Collection entries:
==========
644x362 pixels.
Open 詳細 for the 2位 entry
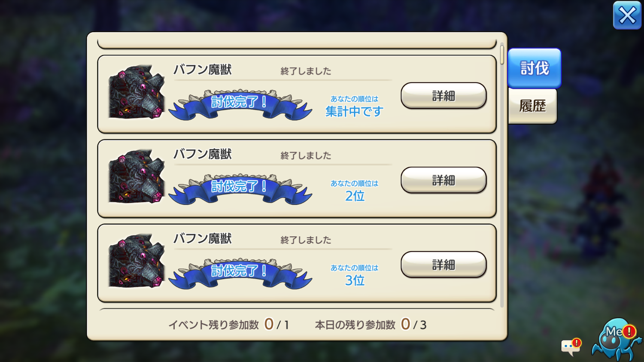[x=444, y=180]
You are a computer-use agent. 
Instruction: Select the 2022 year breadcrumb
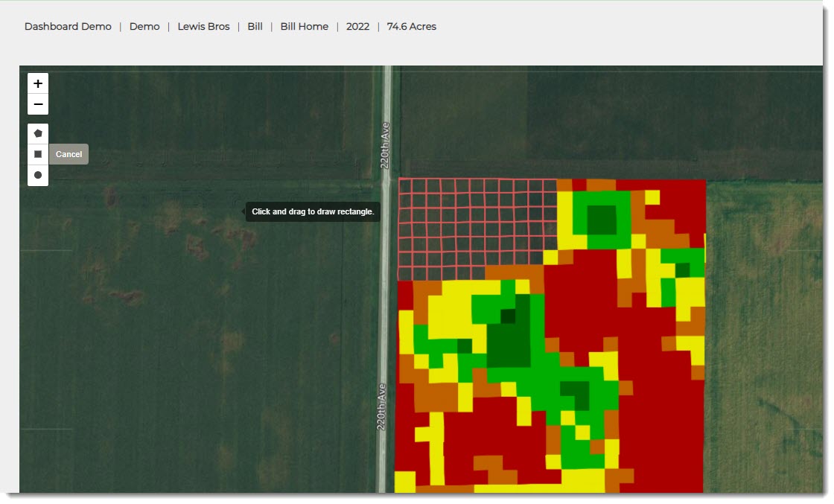click(357, 27)
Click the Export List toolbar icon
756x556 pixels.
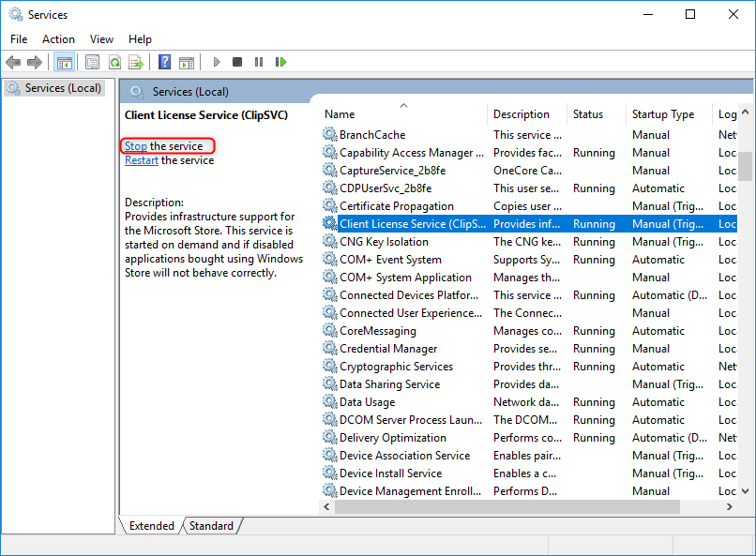pyautogui.click(x=136, y=63)
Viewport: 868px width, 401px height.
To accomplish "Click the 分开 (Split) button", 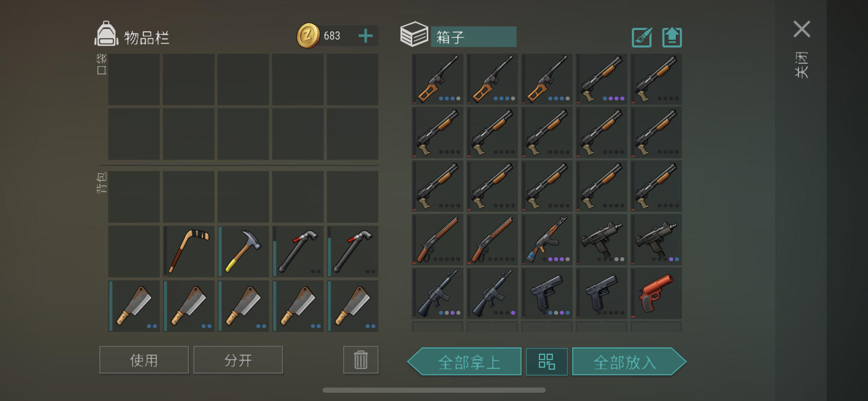I will tap(238, 360).
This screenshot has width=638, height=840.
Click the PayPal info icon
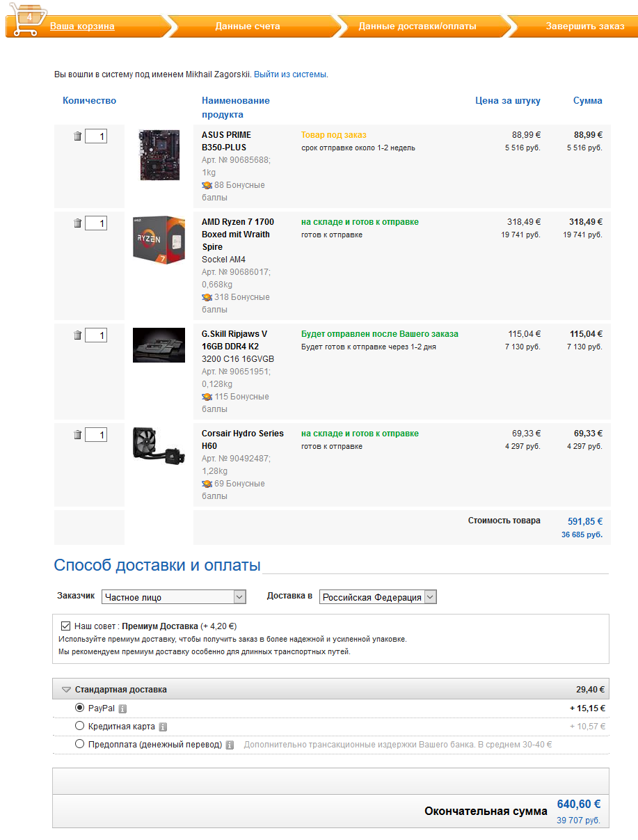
==========
- [EXERCISE DETAILS]:
Using the data above, say how many lines include the word "height". Write only that number.

- [TASK ANSWER]:
2